Well, it finally came. This was a film-watching dream visual. I don't remember all of it, naturally, but here are the highlights:
It was MCU!Stephen and he was travelling the multiverse, so definitely inspired by recent media. He was alone, which also means no Cloaky. No idea what happened to Cloaky.
I think he entered multiple universes, but I only remember one clearly.
The universe he entered in was a much larger Kamar-Taj led by MCU!Mordo. Mordo had his short hair. He was tough and a bit merciless, but not like, a bad guy.
My brain kept on blending Mordo and MCU!the Ancient One visually since he took her role, I guess, but it was definitely Mordo's voice and characterization.
Kamar-Taj was a much larger complex, probably the size of the Forbidden City in Beijing (with similar architecture). I visited the city in 2007, but I haven't thought of it in years. There was definitely parts of my old college campus in other parts of Kamar-Taj, too, with a wee bit of Hogwarts in the hallways and stairwells. Very multicultural.

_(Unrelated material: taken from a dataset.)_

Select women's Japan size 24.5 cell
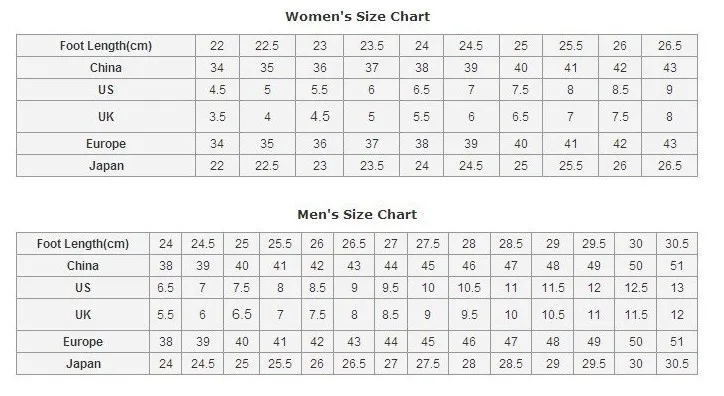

Stephen had to prove he wasn't a bad guy, and at the same time, that he was a sorcerer worthy of respect. This was somehow achieved by turning a bunch of water in a man-made pond in the Kamar-Taj complex into very large, several foot tall ice cubes, then fitting them into a steel frame like 10 feet high like some weird art installation. Because this somehow proved both his morality and power. Dream logic. Funny enough, dream made it very challenging with all these dramatic loops and like, water had to be poured in and frozen to fit in the cracks to put in a perfect fit and finish the timed trial. And if he didn't complete this Stephen would have been killed. So yeah, dream logic.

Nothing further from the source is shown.